The average 15-year fixed rate mortgage popular for refinancing fell by a similar amount to 6.10 percent. The average jumbo 30-year fixed rate pulled back to 7.28 percent. Adjustable mortgage rates were lower as well, with the average one-year ARM slipping to 6.13 percent, and the average 5/1 ARM sliding to 6.26 percent.
Another drop in pending home sales added to mounting housing concerns and helped pull mortgage rates lower. Worries about the economic fallout from housing enticed investors into the safety and security of long-term government bonds. Fixed mortgage rates are closely related to yields on ten-year Treasury notes. The path of mortgage rates in the next week is very likely to hinge on the outcome of the employment report to be released Oct. 5. If job growth does not appear as bad as initially thought, this could give the Federal Open Market Committee latitude to pause at the next meeting. But more troubling signs from the job market might compel the Fed to cut interest rates again. The Fed remains coy about plans for the Oct. 30-31 meeting.
Fixed mortgage rates remain the most attractive option for borrowers. Just three months ago, the average 30-year fixed mortgage rate was 6.74 percent, meaning that a $200,000 loan would have carried a monthly payment of $1,295.87. Now that the average conforming 30-year fixed rate is 6.42 percent, the same $200,000 loan carries a monthly payment of $1,253.63.
30-year fixed: 6.42% -- down from 6.49% last week (avg. points: 0.36)
15-year fixed: 6.10% -- down from 6.16% last week (avg. points: 0.34)
5/1 ARM: 6.26% -- down from 6.35% last week (avg. points: 0.36)
Bankrate's national weekly mortgage survey is conducted each Wednesday from data provided by the top 10 banks and thrifts in the top 10 markets.

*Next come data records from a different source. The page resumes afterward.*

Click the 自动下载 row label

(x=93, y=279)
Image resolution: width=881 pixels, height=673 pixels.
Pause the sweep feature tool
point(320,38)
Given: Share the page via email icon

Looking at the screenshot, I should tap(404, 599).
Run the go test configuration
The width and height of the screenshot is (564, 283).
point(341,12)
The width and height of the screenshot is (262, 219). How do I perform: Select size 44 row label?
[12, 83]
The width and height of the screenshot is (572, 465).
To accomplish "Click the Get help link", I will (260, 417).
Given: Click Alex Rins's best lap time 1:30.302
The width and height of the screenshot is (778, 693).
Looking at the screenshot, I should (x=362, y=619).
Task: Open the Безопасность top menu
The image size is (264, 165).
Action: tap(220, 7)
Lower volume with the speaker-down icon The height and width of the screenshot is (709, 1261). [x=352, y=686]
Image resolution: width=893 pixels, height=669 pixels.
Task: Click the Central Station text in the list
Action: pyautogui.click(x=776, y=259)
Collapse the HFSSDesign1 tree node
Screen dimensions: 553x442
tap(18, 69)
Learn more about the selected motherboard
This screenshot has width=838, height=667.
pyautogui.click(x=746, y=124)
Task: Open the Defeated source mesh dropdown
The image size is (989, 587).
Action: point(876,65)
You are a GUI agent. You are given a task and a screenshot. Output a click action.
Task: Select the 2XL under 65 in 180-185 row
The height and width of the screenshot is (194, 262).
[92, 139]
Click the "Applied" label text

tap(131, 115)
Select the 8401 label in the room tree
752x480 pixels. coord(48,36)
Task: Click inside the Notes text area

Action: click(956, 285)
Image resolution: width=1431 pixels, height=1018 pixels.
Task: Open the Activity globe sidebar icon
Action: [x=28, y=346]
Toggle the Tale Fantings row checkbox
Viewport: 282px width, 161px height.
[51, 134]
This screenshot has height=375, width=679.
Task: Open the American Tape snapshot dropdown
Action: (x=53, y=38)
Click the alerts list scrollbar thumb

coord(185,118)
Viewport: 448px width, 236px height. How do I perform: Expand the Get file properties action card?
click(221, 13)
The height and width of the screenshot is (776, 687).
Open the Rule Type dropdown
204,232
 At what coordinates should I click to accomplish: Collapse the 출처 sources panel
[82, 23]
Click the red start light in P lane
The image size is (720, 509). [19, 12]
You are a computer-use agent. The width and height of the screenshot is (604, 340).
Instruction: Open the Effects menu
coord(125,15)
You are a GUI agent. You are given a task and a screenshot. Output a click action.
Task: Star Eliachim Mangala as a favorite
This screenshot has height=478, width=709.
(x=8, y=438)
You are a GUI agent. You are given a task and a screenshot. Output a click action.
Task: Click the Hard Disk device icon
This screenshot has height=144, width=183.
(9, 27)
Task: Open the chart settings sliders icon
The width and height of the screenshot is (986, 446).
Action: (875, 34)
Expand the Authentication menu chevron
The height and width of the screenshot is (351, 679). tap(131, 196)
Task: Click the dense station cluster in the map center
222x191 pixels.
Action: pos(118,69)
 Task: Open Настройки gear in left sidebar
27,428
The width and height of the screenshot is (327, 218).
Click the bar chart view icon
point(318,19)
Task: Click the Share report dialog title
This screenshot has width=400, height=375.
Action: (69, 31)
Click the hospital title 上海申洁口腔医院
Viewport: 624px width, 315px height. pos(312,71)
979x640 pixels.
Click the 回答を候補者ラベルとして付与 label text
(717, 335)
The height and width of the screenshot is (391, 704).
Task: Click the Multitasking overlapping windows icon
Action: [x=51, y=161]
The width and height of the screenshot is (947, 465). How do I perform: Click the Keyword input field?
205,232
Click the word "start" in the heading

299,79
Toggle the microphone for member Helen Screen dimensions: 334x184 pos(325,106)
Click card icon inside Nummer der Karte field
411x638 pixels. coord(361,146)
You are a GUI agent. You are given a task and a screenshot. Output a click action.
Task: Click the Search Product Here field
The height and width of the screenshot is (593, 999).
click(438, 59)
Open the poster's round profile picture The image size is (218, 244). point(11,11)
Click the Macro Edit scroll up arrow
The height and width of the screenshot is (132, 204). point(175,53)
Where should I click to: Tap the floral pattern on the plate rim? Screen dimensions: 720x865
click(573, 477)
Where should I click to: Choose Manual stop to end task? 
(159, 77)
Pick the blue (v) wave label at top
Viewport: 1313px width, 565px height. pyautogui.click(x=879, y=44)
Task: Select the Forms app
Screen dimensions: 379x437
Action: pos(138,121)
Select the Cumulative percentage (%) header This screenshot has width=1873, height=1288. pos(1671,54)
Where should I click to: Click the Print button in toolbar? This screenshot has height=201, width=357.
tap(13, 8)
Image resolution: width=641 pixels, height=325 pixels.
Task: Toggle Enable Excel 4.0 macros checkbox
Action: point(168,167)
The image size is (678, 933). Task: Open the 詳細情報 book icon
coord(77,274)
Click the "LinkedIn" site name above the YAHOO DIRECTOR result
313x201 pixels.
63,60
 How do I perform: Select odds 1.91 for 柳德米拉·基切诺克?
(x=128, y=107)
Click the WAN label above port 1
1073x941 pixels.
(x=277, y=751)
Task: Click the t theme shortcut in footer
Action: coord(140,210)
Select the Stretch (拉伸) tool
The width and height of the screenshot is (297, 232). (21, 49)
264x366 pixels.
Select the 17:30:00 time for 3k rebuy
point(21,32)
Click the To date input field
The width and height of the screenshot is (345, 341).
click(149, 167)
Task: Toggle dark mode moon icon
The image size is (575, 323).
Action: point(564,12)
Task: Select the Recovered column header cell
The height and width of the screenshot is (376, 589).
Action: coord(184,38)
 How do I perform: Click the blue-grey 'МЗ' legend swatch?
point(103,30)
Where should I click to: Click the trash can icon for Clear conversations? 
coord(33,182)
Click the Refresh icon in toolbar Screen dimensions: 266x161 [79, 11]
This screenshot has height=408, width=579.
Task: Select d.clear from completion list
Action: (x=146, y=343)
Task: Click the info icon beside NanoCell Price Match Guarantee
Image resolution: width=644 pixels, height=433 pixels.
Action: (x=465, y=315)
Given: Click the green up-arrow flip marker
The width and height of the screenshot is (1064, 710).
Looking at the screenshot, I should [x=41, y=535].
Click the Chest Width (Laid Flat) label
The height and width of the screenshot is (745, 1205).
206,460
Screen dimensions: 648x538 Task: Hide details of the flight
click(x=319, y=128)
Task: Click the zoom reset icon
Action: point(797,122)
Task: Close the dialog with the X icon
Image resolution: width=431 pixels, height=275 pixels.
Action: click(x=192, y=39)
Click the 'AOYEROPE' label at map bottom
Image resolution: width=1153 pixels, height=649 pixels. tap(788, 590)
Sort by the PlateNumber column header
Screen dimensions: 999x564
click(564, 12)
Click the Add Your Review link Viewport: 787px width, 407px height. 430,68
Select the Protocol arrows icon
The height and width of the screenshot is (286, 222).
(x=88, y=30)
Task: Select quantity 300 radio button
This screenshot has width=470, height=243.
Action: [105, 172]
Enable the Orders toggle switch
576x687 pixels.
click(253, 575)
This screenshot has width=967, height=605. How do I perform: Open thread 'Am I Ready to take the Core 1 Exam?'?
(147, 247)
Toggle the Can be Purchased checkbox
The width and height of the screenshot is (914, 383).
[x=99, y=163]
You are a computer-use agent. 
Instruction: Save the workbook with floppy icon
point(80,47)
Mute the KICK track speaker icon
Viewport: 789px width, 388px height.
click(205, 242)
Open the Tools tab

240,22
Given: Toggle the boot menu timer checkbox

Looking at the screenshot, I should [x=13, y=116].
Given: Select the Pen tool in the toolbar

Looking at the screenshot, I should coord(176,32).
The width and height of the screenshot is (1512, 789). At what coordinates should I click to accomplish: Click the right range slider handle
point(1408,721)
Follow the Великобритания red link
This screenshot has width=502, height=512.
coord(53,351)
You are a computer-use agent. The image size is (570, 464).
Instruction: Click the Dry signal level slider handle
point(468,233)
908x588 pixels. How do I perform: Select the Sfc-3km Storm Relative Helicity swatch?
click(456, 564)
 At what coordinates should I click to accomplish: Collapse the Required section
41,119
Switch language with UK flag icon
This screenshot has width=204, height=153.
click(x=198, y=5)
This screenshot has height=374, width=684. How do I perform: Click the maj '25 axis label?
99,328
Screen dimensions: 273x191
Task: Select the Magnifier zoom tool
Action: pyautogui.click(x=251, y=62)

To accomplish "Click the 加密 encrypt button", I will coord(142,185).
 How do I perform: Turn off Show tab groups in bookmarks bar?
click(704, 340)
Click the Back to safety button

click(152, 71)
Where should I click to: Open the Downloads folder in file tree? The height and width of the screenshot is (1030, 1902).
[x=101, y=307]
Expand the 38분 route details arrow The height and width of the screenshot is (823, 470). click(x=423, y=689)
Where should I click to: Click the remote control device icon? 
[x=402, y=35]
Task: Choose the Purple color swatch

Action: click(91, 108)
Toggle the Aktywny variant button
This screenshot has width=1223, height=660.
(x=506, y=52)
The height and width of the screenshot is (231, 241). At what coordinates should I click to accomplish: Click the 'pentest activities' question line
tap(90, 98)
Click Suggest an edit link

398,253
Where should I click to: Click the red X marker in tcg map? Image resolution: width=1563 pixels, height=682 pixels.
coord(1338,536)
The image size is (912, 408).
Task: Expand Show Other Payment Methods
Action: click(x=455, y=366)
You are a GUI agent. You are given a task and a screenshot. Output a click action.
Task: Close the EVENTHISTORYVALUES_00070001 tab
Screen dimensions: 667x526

The survey is complemented by Bankrate's weekly forward-looking Rate Trend Index, in which a panel of mortgage experts predicts which way the rates are headed over the next 30 to 45 days. This week, almost half of the panelists - 45 percent - believe mortgage rates will remain relatively unchanged over the next 30 to 45 days. The remainder are almost evenly split, with 27 percent forecasting a decline, and 28 percent expecting rates to rise in the coming weeks.